Dans un premier temps, le gouvernement fédéral doit augmenter les investissements financiers dans les soins de santé à un minimum de 0,6 % du produit intérieur brut (PIB) afin de s’aligner sur les homologues de l’Organisation de coopération et de développement économiques (OCDE). Cet investissement permettra aux hôpitaux et aux instituts de recherche en santé de moderniser les technologies existantes afin qu’elles soient mieux sécurisées et de s’équiper de systèmes à la pointe de la technologie. Cela offrira également au personnel de meilleures opportunités de formation en cybersécurité.
Deuxièmement, le gouvernement fédéral doit remédier à la pénurie de personnels de santé en mettant en œuvre une stratégie nationale de ressources humaines en santé (RHS). Cela aidera les hôpitaux, les organisations de soins de santé et les instituts de recherche en santé à attirer et à retenir les professionnels de la santé et de la technologie, ce qui leur permettra de gérer leurs infrastructures de santé numérique et de promouvoir des technologies innovantes en matière de santé.
Enfin, le gouvernement fédéral doit adopter une position plus agressive à l’échelle internationale, comme l’ont fait les États-Unis face aux attaques par rançongiciel.
La récente déclaration du gouvernement fédéral sur les attaques par rançongiciel est encourageante mais nous devons envoyer un message encore plus clair selon lequel les attaques numériques contre nos hôpitaux et nos systèmes de santé seront sanctionnées à toutes les échelles du gouvernement impliquant les compétences juridiques et militaires.

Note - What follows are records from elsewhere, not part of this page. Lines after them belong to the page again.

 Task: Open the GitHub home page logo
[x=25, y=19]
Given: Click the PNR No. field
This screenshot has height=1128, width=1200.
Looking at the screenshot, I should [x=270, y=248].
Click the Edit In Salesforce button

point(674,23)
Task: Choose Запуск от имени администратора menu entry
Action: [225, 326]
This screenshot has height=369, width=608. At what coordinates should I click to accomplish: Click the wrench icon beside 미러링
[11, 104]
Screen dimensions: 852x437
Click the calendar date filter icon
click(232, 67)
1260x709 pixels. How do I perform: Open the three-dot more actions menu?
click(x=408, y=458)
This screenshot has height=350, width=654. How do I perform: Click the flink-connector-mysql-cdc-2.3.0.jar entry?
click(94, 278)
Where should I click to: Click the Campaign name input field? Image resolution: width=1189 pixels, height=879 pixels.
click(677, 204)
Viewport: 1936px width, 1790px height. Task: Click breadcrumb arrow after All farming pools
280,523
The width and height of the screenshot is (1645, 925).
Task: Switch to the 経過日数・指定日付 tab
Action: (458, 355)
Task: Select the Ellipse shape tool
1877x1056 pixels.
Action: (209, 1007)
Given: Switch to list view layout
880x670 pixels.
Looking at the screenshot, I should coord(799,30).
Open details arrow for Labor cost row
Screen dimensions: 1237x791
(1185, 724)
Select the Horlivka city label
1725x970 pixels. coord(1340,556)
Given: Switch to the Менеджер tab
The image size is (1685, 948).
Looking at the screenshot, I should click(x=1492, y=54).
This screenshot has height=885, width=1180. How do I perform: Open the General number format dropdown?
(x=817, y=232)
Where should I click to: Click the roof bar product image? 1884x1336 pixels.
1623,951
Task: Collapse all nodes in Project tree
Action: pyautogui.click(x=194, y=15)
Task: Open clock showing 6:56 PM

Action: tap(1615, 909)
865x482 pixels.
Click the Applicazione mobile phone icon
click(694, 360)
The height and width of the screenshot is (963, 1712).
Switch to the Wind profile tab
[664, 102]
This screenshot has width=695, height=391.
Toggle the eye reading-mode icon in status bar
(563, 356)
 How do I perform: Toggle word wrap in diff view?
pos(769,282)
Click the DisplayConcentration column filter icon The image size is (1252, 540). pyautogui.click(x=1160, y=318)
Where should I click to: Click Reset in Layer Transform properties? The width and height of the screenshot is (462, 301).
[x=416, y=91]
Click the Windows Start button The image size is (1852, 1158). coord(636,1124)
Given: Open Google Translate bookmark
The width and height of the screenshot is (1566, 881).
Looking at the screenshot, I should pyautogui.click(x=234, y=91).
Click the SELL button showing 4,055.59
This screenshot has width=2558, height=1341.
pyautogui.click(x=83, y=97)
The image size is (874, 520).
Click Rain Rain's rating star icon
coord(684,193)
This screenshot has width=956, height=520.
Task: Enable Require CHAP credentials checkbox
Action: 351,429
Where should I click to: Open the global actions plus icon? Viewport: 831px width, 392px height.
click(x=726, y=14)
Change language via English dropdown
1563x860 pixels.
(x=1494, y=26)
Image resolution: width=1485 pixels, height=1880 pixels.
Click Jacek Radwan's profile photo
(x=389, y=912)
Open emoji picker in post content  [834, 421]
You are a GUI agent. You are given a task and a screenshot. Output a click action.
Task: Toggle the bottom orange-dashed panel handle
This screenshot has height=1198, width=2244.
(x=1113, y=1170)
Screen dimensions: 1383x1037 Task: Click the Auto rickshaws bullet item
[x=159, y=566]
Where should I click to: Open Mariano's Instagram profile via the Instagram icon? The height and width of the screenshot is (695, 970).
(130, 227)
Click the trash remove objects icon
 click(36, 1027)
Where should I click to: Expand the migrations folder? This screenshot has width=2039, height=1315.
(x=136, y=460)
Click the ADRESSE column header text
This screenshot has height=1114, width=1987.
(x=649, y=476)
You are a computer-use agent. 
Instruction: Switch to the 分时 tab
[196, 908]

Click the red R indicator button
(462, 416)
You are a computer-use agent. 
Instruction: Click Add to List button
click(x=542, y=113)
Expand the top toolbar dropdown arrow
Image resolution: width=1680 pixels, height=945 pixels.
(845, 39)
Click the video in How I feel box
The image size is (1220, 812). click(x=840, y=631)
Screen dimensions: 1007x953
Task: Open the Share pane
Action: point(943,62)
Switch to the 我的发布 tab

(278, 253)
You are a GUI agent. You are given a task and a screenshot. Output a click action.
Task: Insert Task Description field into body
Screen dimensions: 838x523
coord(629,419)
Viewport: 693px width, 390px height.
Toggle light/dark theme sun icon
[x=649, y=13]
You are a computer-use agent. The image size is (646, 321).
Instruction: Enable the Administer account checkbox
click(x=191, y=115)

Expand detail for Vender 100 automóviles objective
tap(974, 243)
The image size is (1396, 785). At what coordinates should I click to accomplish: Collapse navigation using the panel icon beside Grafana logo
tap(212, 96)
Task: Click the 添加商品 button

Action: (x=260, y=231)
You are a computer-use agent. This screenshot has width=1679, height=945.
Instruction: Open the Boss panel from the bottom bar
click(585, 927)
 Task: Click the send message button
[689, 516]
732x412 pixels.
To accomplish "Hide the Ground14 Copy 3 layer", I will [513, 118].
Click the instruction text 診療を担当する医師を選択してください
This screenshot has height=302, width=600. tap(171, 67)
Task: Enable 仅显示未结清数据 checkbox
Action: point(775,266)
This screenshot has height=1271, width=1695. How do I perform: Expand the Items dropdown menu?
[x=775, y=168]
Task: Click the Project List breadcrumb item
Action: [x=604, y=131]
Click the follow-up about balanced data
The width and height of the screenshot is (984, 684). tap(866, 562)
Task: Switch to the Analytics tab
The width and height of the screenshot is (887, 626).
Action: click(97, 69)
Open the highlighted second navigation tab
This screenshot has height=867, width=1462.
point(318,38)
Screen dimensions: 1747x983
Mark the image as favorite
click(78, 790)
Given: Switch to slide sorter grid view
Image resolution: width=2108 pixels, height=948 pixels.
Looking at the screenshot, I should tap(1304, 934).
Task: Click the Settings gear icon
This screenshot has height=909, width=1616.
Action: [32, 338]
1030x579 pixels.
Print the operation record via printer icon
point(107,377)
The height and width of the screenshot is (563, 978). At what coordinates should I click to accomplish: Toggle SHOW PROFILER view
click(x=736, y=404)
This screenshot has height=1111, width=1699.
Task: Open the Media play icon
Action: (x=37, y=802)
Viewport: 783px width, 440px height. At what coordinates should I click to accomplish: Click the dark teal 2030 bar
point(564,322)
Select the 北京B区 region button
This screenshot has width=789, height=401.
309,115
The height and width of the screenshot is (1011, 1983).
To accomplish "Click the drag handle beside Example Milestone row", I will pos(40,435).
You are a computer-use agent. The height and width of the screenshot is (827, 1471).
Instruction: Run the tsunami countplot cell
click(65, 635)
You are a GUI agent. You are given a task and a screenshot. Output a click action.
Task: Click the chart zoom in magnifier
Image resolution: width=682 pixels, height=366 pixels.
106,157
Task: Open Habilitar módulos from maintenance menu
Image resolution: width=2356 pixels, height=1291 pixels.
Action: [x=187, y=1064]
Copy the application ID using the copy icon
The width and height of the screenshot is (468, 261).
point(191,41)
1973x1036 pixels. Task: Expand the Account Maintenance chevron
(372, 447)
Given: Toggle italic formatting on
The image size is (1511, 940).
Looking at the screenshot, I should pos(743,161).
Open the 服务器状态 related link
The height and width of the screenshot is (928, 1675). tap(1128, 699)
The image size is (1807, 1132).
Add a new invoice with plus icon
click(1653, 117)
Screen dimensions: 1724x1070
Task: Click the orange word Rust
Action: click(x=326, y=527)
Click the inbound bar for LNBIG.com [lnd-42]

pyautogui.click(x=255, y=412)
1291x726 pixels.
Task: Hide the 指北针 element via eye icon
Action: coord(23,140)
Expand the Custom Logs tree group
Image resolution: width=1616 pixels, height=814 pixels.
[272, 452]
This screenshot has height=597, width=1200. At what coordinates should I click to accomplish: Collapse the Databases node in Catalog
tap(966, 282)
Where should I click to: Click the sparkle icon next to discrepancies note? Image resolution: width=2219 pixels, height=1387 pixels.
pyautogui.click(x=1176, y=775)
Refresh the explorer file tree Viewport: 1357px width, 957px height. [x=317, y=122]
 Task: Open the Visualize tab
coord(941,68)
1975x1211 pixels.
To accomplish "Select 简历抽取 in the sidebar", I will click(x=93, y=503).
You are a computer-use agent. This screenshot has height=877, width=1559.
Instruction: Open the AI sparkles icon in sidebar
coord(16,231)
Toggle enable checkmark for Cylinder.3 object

Sécuriser notre système de santé ne se fera pas en adoptant des approches défensives. Nous devons être prêts à réagir de manière offensive face aux menaces croissantes d’organisations criminelles internationales et d’États-nations qui ciblent les soins de santé canadiens.
Les gouvernements doivent travailler aussi vite que possible pour mieux comprendre le fonctionnement de chaque attaque et partager efficacement ces informations à travers le pays afin que tous puissent se protéger en temps réel contre les menaces en temps réel.
La sécurité de chaque Canadien est un enjeu national qui nécessite une approche nationale. Un leadership fédéral est maintenant nécessaire pour garder les données des patients et de la recherche hors de portée des cybercriminels.
Paul-Émile Cloutier est président et chef de la direction de SoinsSantéCAN, la voix nationale des établissements de santé et de recherche en santé au Canada.
David Shipley est PDG et cofondateur de Beauceron Security Inc., une entreprise de logiciels de cybersécurité basée au Nouveau-Brunswick dont les clients sont basés partout en Amérique du Nord, et comprennent des établissements de santé au Canada.